Todos los noviazgos estaban también supervisados por los futuros suegros, con algunos paréntesis de intimidad apenas liberados de esta vigilancia, como los momentos de escarceos en los zaguanes, cuando la oscuridad nocturna lo permitía.
El monitoreo constante hacia el accionar del novio por el temor a que la novia sucumbiera a las tentaciones de la carne está bien expresado en el tango de 1938, de Aleardo Battisti, que se titula, sutilmente, “Aura que no ve la vieja”. En la carátula de esa composición musical se ve a un pretendiente con sombrero y bigotes abrazando a una muchacha, mientras la suegra, al fondo y de espaldas, se dedica a tareas de aseo con una escoba en la mano.

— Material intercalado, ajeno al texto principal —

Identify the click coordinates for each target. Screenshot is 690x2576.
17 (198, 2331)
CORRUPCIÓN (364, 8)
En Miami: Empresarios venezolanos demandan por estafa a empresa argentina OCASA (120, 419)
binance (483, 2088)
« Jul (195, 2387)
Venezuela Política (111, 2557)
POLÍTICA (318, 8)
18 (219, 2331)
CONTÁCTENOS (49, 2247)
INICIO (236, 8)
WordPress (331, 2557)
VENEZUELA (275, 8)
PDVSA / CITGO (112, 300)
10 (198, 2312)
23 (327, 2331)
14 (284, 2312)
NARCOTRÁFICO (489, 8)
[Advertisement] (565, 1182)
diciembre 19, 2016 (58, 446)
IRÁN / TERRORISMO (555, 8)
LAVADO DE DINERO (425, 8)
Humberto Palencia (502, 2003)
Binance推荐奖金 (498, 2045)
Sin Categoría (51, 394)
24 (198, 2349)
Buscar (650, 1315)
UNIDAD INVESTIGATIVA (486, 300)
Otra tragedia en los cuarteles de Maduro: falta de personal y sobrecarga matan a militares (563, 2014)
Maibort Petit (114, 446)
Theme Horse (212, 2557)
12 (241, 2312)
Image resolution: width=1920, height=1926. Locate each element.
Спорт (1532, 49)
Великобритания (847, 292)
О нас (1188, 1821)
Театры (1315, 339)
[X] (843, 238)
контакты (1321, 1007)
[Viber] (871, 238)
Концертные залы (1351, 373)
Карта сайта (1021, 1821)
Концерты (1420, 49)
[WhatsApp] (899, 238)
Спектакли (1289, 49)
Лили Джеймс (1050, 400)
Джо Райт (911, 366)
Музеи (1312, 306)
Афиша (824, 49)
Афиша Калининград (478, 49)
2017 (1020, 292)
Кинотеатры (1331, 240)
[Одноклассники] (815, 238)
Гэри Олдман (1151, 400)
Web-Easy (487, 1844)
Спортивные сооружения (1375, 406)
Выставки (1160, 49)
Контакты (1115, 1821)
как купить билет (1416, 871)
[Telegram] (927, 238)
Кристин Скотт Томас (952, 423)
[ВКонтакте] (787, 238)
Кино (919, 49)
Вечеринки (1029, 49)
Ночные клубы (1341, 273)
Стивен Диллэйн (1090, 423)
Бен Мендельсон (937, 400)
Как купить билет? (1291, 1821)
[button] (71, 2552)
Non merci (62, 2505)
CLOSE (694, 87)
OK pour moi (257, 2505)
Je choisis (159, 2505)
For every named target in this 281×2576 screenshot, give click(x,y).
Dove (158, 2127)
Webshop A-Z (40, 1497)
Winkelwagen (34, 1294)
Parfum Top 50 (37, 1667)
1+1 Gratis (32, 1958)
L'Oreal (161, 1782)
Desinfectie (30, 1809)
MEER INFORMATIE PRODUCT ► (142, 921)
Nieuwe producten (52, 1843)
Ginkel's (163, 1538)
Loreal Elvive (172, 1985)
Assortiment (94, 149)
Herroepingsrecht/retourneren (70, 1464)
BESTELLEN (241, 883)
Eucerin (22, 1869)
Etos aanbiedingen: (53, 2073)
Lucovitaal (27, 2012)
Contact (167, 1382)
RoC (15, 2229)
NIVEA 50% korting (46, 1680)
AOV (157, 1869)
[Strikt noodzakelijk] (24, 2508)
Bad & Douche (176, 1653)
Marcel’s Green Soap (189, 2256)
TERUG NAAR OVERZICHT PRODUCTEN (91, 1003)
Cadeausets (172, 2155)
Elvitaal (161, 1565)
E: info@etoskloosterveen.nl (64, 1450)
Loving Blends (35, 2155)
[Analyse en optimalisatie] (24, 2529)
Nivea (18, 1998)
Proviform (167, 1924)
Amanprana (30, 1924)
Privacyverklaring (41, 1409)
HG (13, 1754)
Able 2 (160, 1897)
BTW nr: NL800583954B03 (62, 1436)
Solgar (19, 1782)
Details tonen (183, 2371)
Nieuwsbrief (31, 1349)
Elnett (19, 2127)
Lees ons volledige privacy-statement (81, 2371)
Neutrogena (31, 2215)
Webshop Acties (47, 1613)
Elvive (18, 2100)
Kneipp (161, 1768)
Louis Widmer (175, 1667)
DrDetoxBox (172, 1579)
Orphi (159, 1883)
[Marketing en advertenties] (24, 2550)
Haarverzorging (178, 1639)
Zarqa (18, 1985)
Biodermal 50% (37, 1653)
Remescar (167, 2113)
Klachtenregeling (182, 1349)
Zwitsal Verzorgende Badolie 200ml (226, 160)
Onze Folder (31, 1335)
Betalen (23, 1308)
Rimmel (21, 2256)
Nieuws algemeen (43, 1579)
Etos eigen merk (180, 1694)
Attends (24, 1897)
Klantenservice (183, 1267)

Pero, además de los ardides para esquivar a los suegros, había otro talento más en los novios de aquellos tiempos que hoy parece casi extinguido: el de escribir cartas de amor. Las esquelas románticas iban y venían entre los dulces tórtolos, ya sea porque las circunstancias los separaban o porque no podían evitar decirse en letra manuscrita lo que sentían uno por el otro.
Pero para incursionar en este arte, los enamorados, o los que intentaban serlo, tenían un particular aliado. Sí. A fines del siglo XIX y comienzos del XX había libros que traían variados ejemplos para desarrollar las destrezas de la escritura amatoria. El Novísimo correo del amor era uno de ellos. O también el Nuevo secretario de los amantes o arte de enamorar y ser afortunado en amores.
En estos ejemplares, que se renovaban con los años, había todo un repertorio de cartas para la mujer o el hombre amados. En aquellos tiempos aún no existía la informática, y mucho menos la opción de “copiar y pegar”, pero eso era justamente lo que hacían quienes querían encontrar las palabras para expresar sus sentires.
A través de sus páginas, estos libros traían modelos para abrir el alma al ser amado. Por ejemplo, para revelar el enamoramiento a una muchacha desconocida. En este sentido, en el Novísimo secretario de los amantes, del año 1901 (que encontré milagrosamente en internet), una carta decía: “Desde el momento que vi a usted, sentí en todo mi ser un no sé qué inexplicable que me hizo comprender estaba envuelto en las redes del amor”.
"Allí también se mostraba la manera diferenciada de escribirle una carta “a una rubia” y “a una morena”. dejando afuera, no sé por qué, a las castañas y a las pelirrojas"
Allí también se mostraba la manera diferenciada de escribirle una carta “a una rubia” y “a una morena”, dejando fuera de las lides románticas, no sé por qué, a las castañas y a las pelirrojas.
Tiernas o cursis
Todas las cartas estaban cargadas de frases tiernísimas, para algunos, o infernalmente cursis, para otros, como por ejemplo el hecho de decir “jamás vi reunida tanta belleza en humana criatura”, o “fija de noche tu vista en la plácida luna, que allí encontrarás mis ojos que te mandan efluvios de amor”, o “sin vos, el mundo es un desierto para mí y la humanidad entera, mudas sombras que pasan a mi alrededor”. Y también: “¿Qué importa la separación del cuerpo cuando las almas se quieren?”.
El secretario del amor también tenía consejos para romper relaciones y, por supuesto, pedir la devolución de la correspondencia amorosa con frases dolientes al extremo como: “Pérfida Irene: adiós para siempre, artera criatura con rostro de ángel y corazón de demonio”.
En fin. Todo lo que había que decir acerca del amor y del desamor estaba escrito en esos manuales, compendios sagrados para los amantes y ayudantes de lujo a la hora de dirigir, con papel y tinta, las flechas del “niño ciego” –como llamaban a Cupido– hacia los corazones deseados.